Il primo cittadino del comune reggino ha incontrato la stampa ed ha illustrato la sentenza
Questa mattina, nella Sala Consiliare del Comune di Varapodio, il Sindaco Orlando Fazzolari ha illustrato i contenuti della sentenza che ha accertato definitivamente l’assenza di responsabilità penale nel processo “Cara Accoglienza”, nato dall’inchiesta sulla gestione del centro per i migranti richiedenti protezione internazionale attivato nell’agriturismo Villa Cristina tra settembre 2016 e aprile 2018.
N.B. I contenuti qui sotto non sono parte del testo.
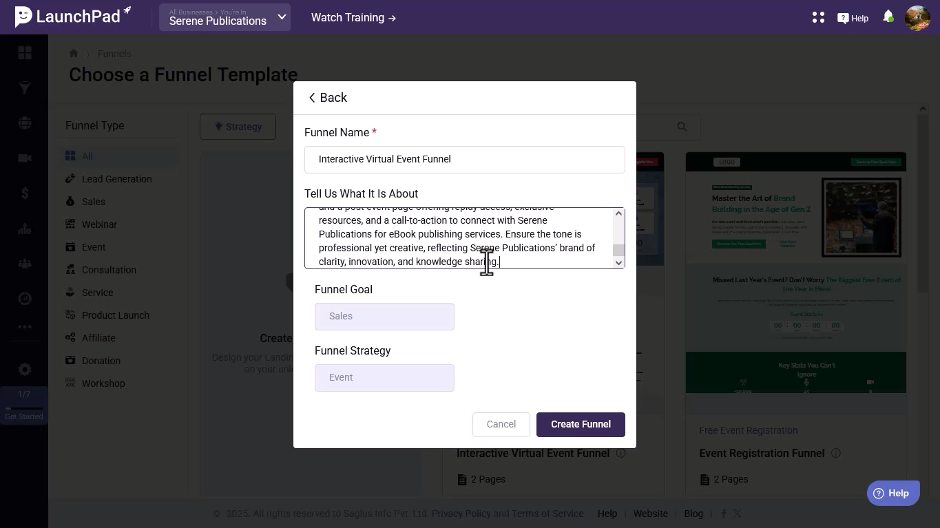
Task: Click the Create Funnel button
Action: click(x=581, y=425)
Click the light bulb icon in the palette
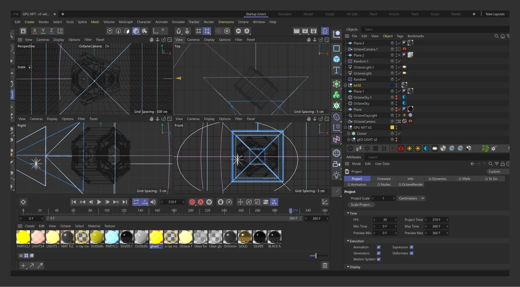The height and width of the screenshot is (287, 520). (336, 175)
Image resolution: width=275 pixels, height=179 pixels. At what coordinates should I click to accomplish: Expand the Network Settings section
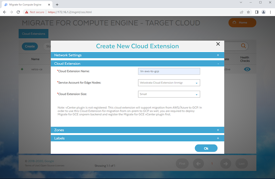point(218,55)
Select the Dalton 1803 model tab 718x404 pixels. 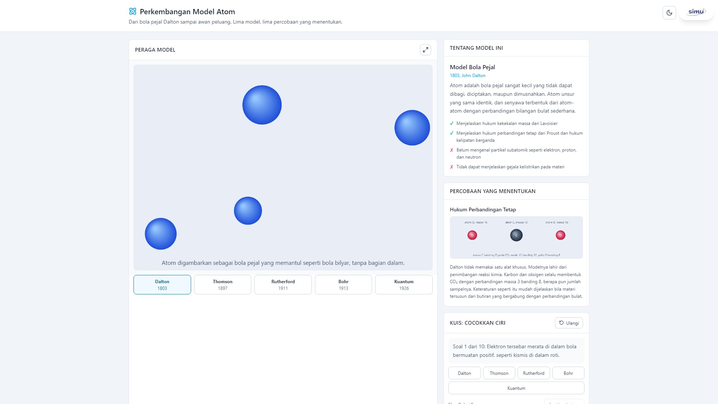(x=162, y=285)
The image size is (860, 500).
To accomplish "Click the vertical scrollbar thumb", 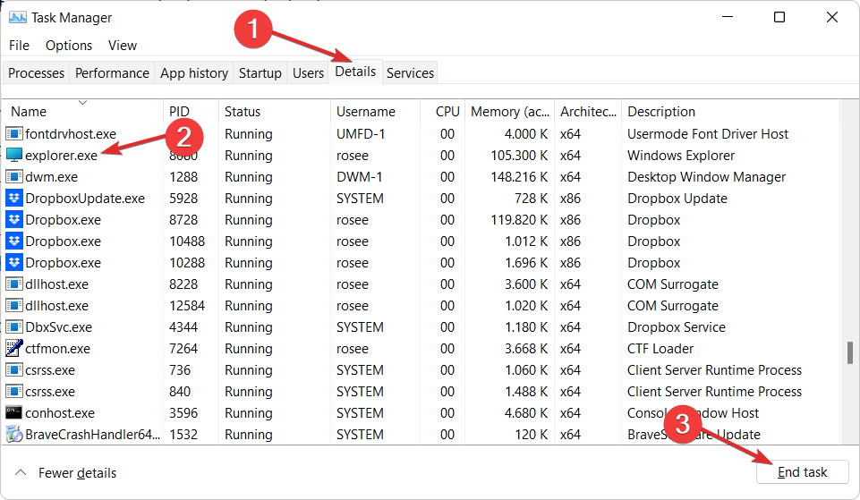I will tap(849, 352).
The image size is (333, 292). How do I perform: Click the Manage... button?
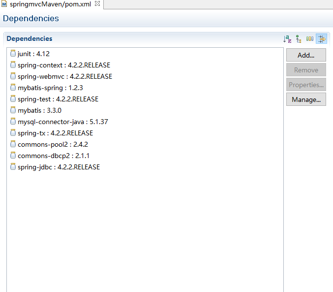tap(306, 99)
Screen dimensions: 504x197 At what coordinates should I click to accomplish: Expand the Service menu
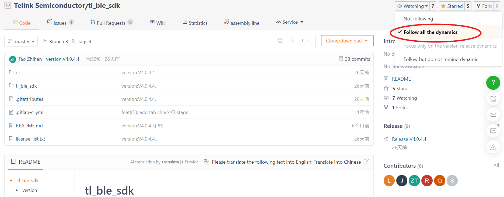click(290, 22)
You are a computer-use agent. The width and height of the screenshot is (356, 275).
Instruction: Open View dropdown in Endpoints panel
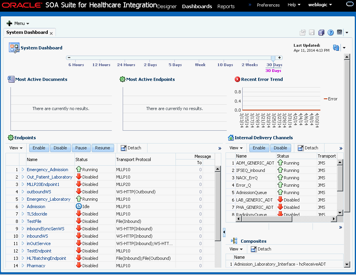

Il Tribunale di Palmi, al termine del rito ordinario, ha pronunciato la formula: “Perché il fatto non sussiste” per tutti gli imputati, facendo cadere tutte le accuse nei loro confronti.
L’incontro con la stampa ha avuto l’obiettivo di chiarire quanto emerso in sede giudiziaria.
“Il fascicolo contava circa 2.000 pagine e raccontava una narrazione dei fatti che, per quanto mi riguarda, non corrispondeva alla realtà. Nel dibattimento si è dimostrato che quanto scritto e detto durante le indagini non rifletteva la mia gestione del centro”, ha affermato il Sindaco Fazzolari.
“Ho sempre operato nel rispetto delle regole, cercando di esercitare il mio ruolo di gestore nel modo migliore, tutelando gli interessi della Prefettura e dei migranti ospitati. Tutto ciò è stato confermato dal Tribunale dopo cinque anni e mezzo di dibattimento. Purtroppo, nella fase delle indagini, gli inquirenti avevano formulato accuse prive di prove e documentazione a supporto che non sono state riscontrate nella fase dibattimentale. Alla fine è emerso chiaramente che la gestione è stata corretta, virtuosa e attenta a tutte le normative. Vi è stata una narrazione che non era rappresentativa della verità”, ha concluso il primo cittadino di Varapodio.
La vicenda si è conclusa con l’assoluzione piena per Fazzolari, che ha visto riconosciuto il rigore e la correttezza del suo operato.